Data excerpts:
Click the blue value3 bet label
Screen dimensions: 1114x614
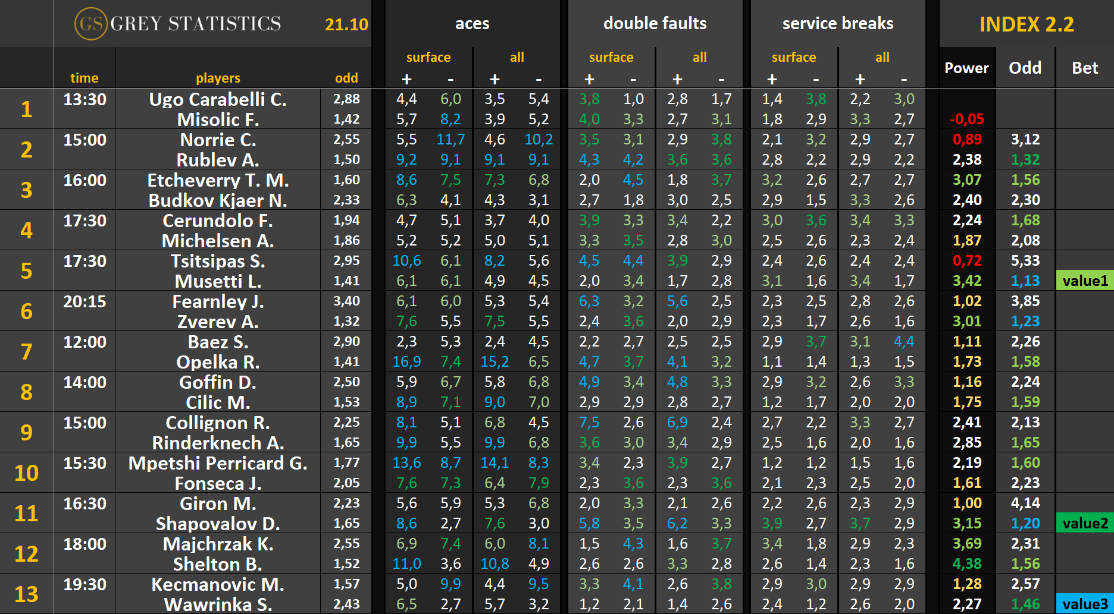click(1085, 604)
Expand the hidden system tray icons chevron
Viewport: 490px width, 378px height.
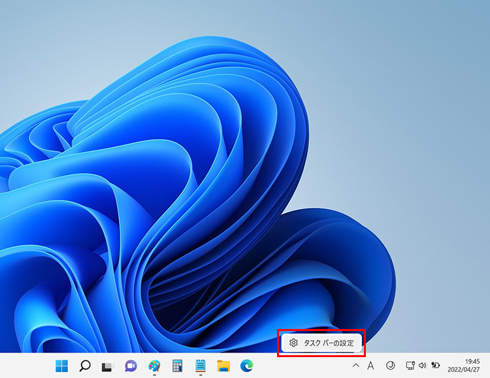pos(355,366)
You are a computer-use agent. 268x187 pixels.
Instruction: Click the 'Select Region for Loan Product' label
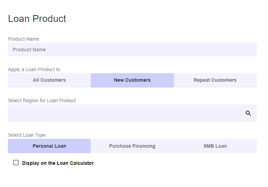42,101
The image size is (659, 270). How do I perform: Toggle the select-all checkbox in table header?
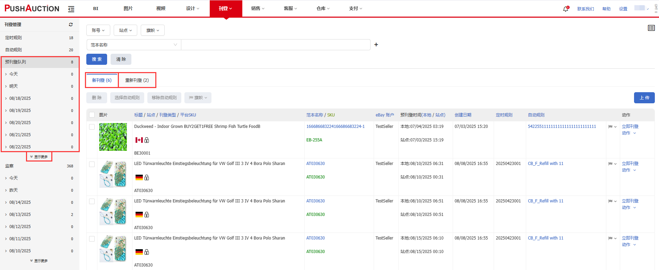point(92,115)
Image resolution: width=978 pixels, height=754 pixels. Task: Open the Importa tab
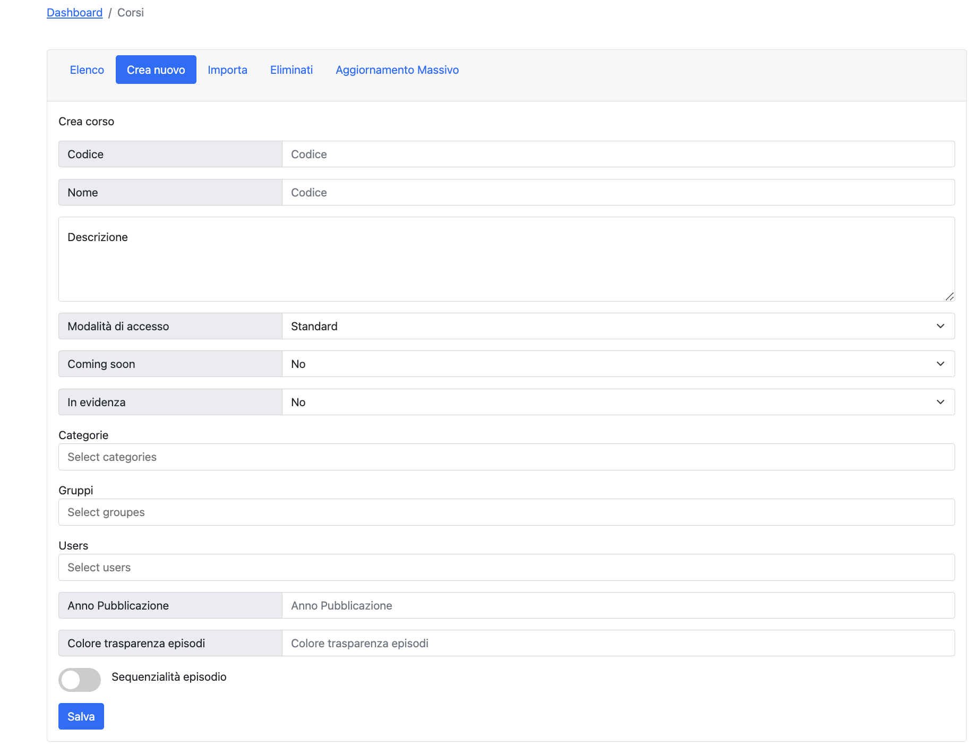227,70
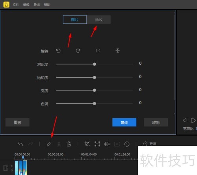Click the undo arrow in toolbar

(x=20, y=144)
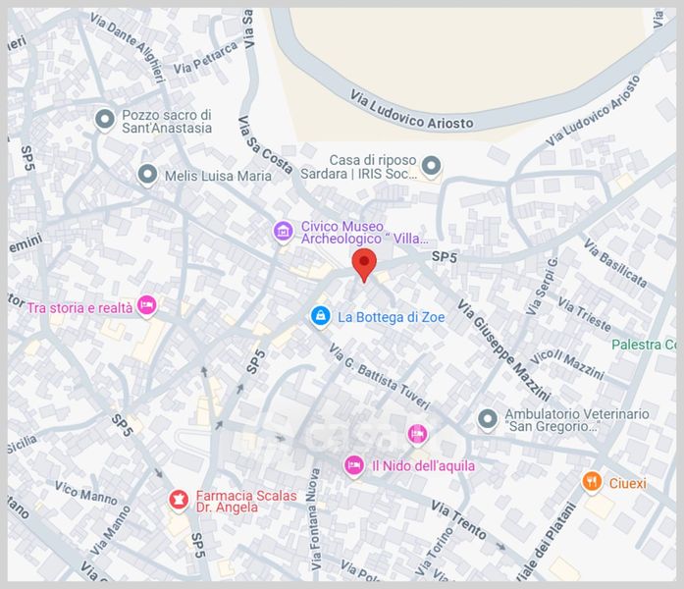
Task: Click La Bottega di Zoe shopping icon
Action: (x=321, y=316)
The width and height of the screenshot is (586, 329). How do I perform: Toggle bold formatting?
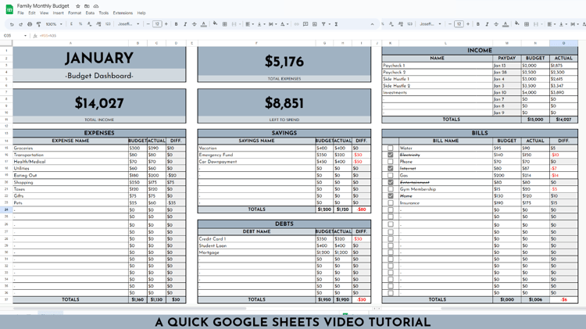[x=176, y=24]
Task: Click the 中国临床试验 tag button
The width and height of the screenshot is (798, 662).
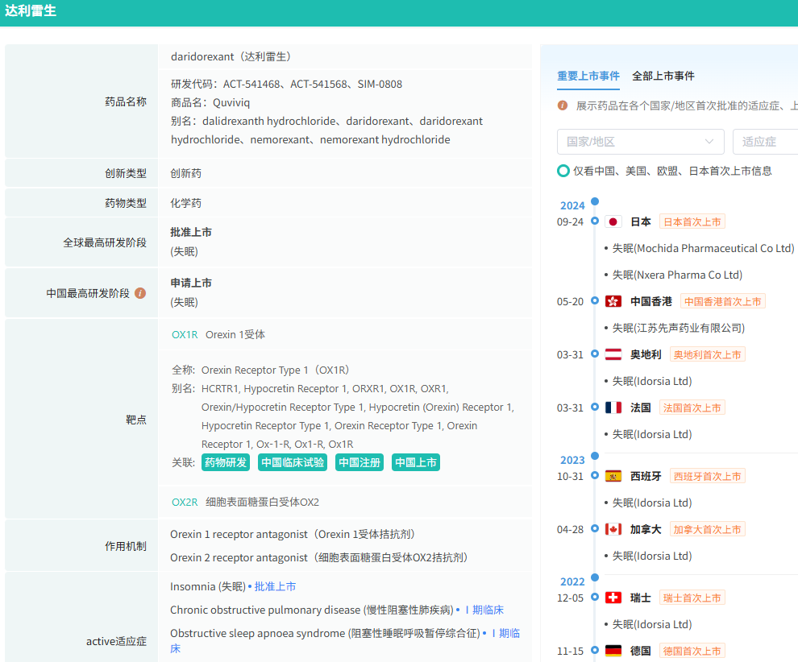Action: [x=293, y=462]

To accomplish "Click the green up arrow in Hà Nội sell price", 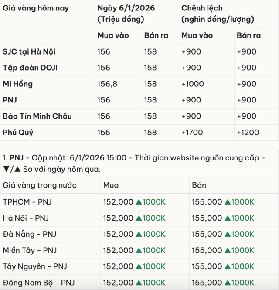I will pyautogui.click(x=228, y=218).
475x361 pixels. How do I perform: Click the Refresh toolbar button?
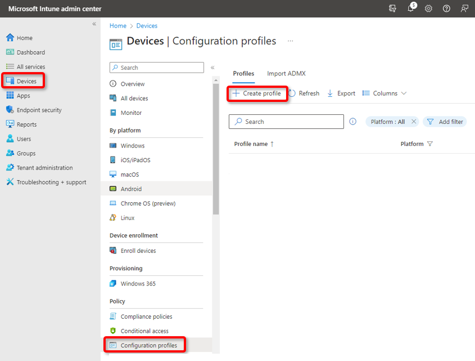[x=304, y=93]
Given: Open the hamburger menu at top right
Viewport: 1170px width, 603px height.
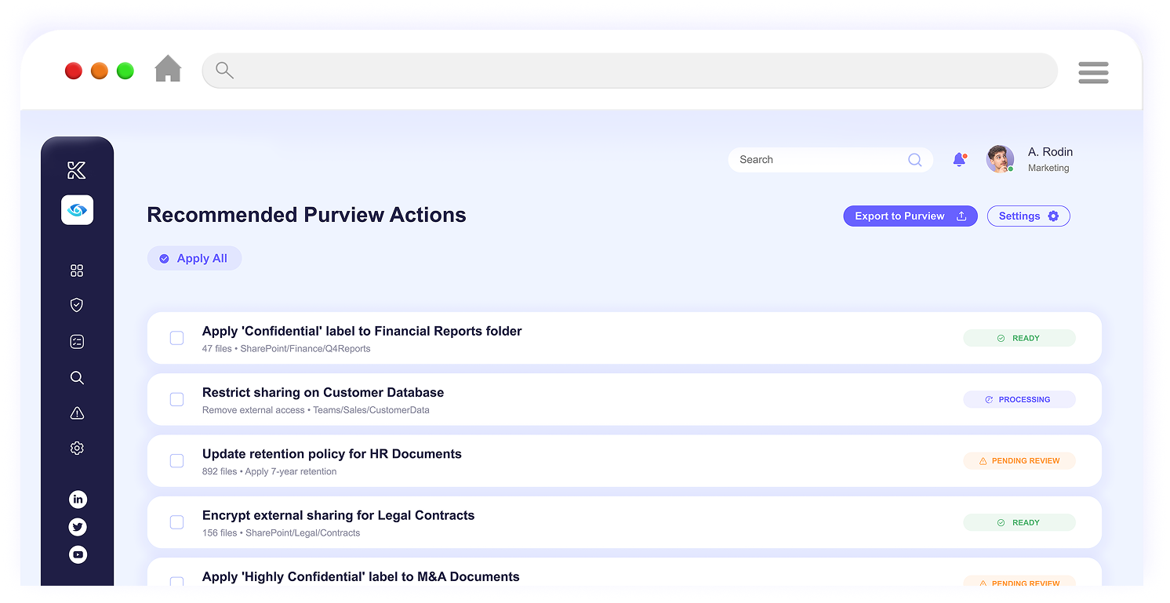Looking at the screenshot, I should pyautogui.click(x=1092, y=72).
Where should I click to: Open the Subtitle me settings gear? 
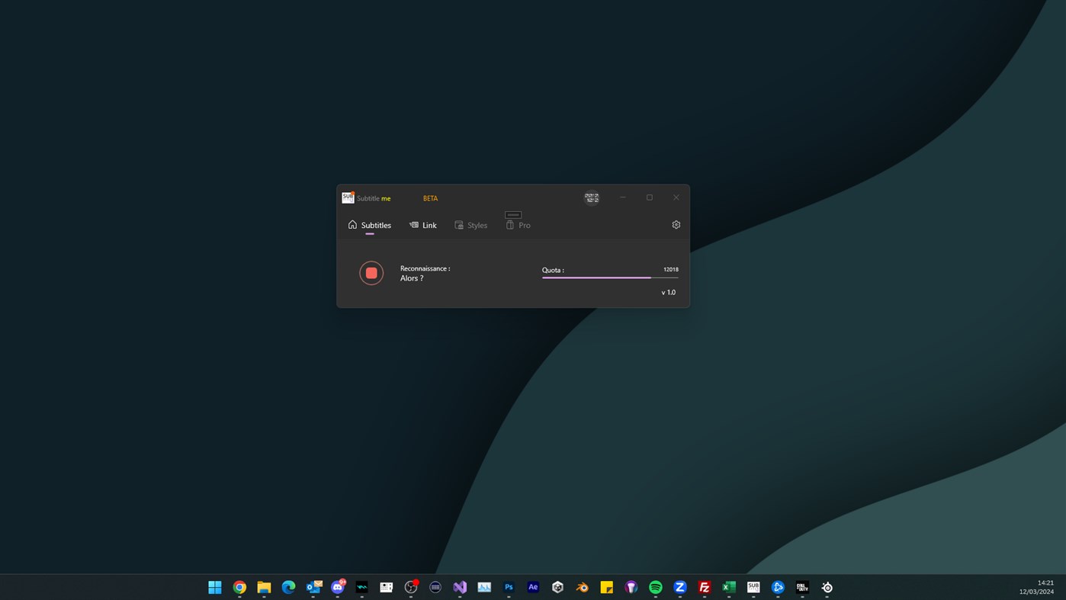[675, 224]
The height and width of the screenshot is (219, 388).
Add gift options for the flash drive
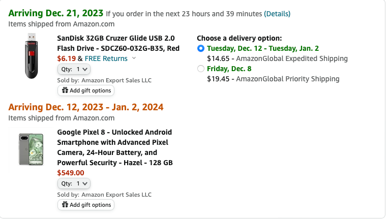point(86,90)
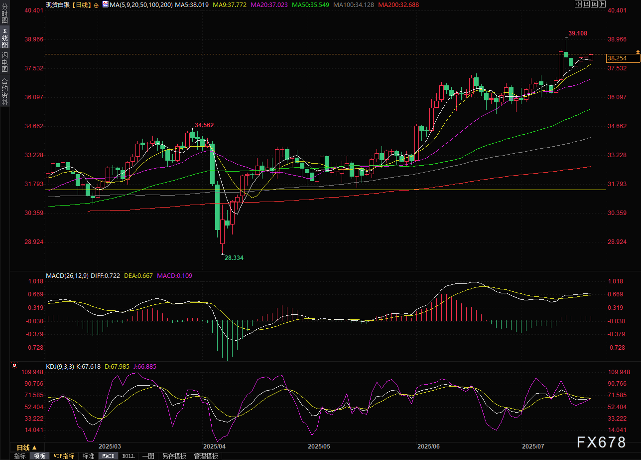The width and height of the screenshot is (641, 460).
Task: Toggle the BOLL indicator tab
Action: click(128, 456)
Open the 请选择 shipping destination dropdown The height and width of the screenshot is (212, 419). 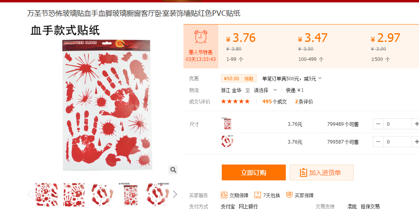coord(265,90)
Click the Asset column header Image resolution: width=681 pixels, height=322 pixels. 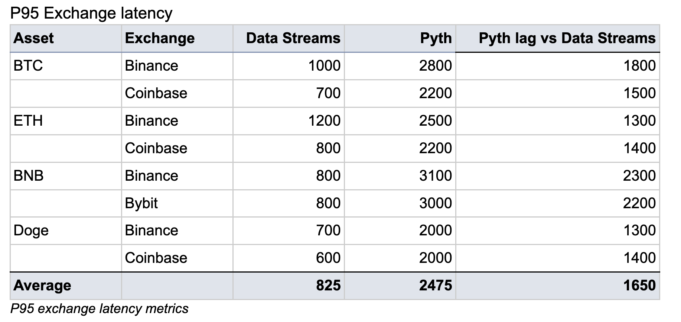(x=33, y=38)
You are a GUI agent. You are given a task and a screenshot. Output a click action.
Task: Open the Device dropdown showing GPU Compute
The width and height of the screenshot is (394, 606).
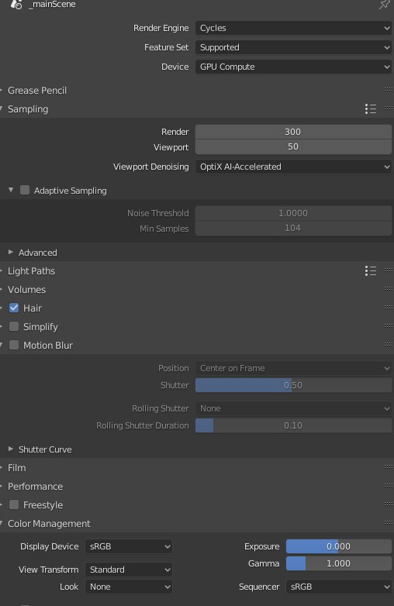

Try it: Extract from the data every line where "agent" shows up.

Solution to this task:
You are a computer-use agent. 268x187 pixels.
You are a GUI agent. You are given a task and a screenshot. Output a click action.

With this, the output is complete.